Question on reading text files in Windows


#1

I am running Ruby 1.86 on Windows, and having trouble reading in some
text files. For some text files, if I do something simple like:

myfile = File.open(“logfile.log”)
contents = myfile.read()
puts contents

I get each character seperated by a space, such as:

”= = = V e r b o s e l o g g i n g s t a r t e d : 1 / 2 8 / 2
0 0 9
1 3 : 4 5 : 0 6 B u i l d t y p e : S H I P U N I C O D E

If I bring up the file in even a bare-bones editor (such as VIM), I
get the file as it normally is (without any extraneous spaces). Does
anyone know why this would be, or how I can work around it? It’s
causing issues as I am trying to write a script to search for a
particular string of text, and obviously it isn’t found, even though
it should be.

Thanks,

Jim


#2

2009/2/2 Jim K. removed_email_address@domain.invalid:

0 0 9
1 3 : 4 5 : 0 6 B u i l d t y p e : S H I P U N I C O D E

If I bring up the file in even a bare-bones editor (such as VIM), I
get the file as it normally is (without any extraneous spaces). Does
anyone know why this would be, or how I can work around it? It’s
causing issues as I am trying to write a script to search for a
particular string of text, and obviously it isn’t found, even though
it should be.

The file is probably UTF-16 encoded and starts with a BOM.
Try to convert the string to UTF-8, or switch to Ruby 1.9.

Stefan


#3

2009/2/2 Stefan L. removed_email_address@domain.invalid:

”= = = V e r b o s e l o g g i n g s t a r t e d : 1 / 2 8 / 2
The file is probably UTF-16 encoded and starts with a BOM.
Try to convert the string to UTF-8, or switch to Ruby 1.9.

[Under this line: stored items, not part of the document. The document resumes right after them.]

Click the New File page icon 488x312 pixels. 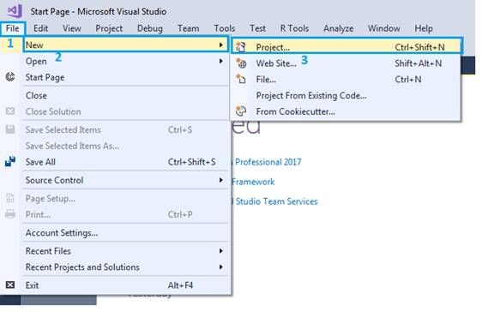click(x=241, y=79)
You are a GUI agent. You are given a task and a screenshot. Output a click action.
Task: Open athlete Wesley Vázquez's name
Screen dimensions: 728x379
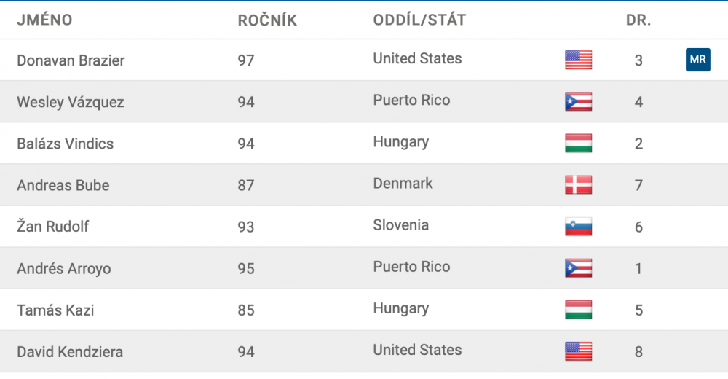[71, 102]
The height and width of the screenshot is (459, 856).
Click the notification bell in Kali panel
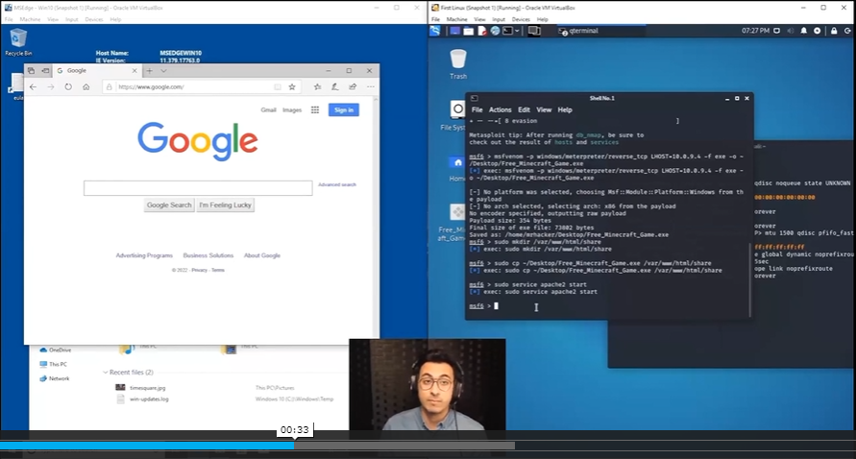804,31
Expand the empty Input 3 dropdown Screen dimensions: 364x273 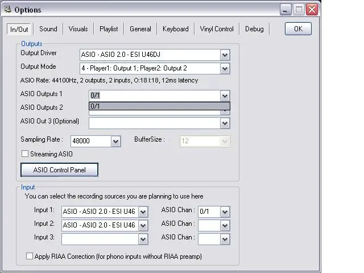pyautogui.click(x=143, y=239)
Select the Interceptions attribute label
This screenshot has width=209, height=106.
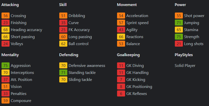point(22,72)
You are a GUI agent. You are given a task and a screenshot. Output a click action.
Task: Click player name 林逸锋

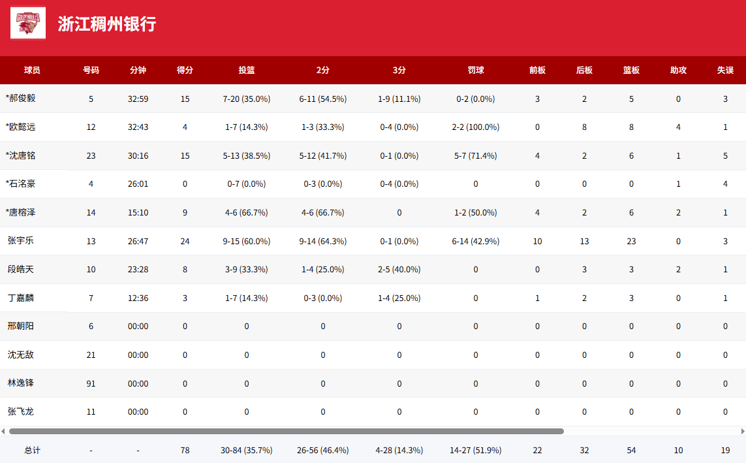pyautogui.click(x=21, y=383)
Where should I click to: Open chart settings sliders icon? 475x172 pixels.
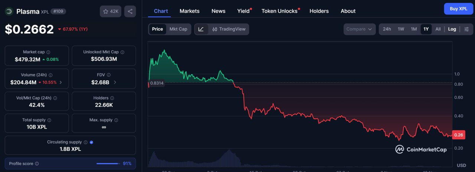467,29
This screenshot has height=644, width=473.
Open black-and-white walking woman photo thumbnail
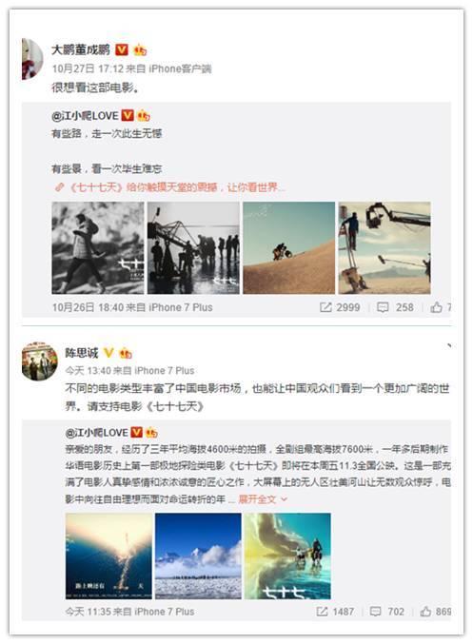coord(98,247)
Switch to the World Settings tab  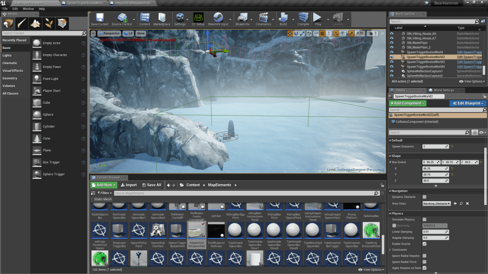coord(443,90)
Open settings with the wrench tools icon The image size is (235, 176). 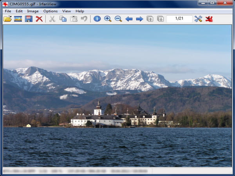click(x=198, y=19)
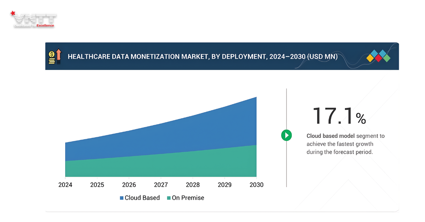
Task: Click the 17.1% growth figure
Action: [x=339, y=116]
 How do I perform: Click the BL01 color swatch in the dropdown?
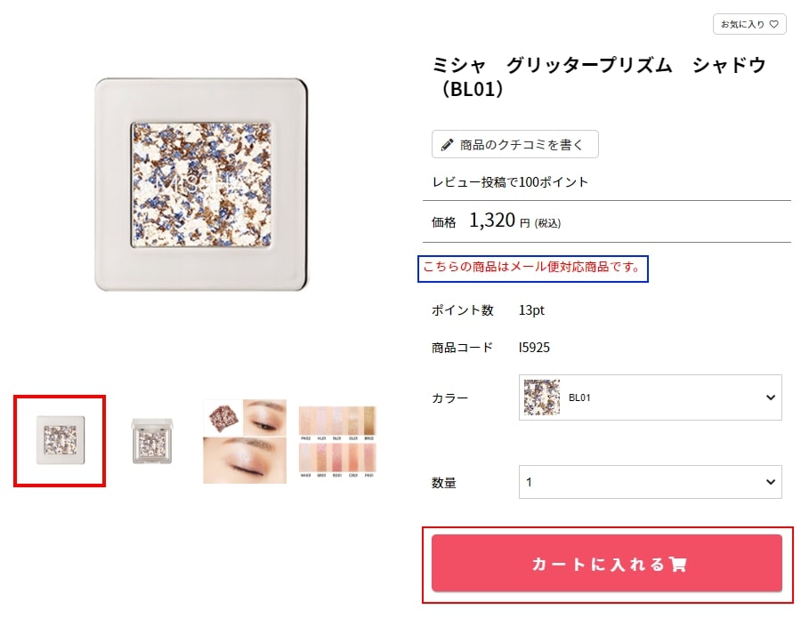click(x=541, y=397)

Sorry, I meant to say “Try to convert the string to UTF-8 WITH Iconv”

Stefan


#4

Thanks…so if I upgraded to Ruby 1.9, would it convert it
automatically?


#5

Thanks for the pointer! I actually ended up using the iconv module,
and it worked like a charm. Incidentally, in case anyone else is
curious about this, Windows .REG files get saved as UTF-16 by default.


#6

2009/2/2 Jim K. removed_email_address@domain.invalid:

Thanks…so if I upgraded to Ruby 1.9, would it convert it
automatically?

You’d have to tell it that you want to work with UTF-8
internally by putting this at the top of your application:

Encoding.default_internal = Encoding::UTF_8

and then tell the read or open function that the file
is UTF-16 encoded, e.g.:

content = File.read("logfile.log", encoding: "utf-16")

Though I don’t know how many gems already work for
Ruby 1.9.1 on Windows.

Stefan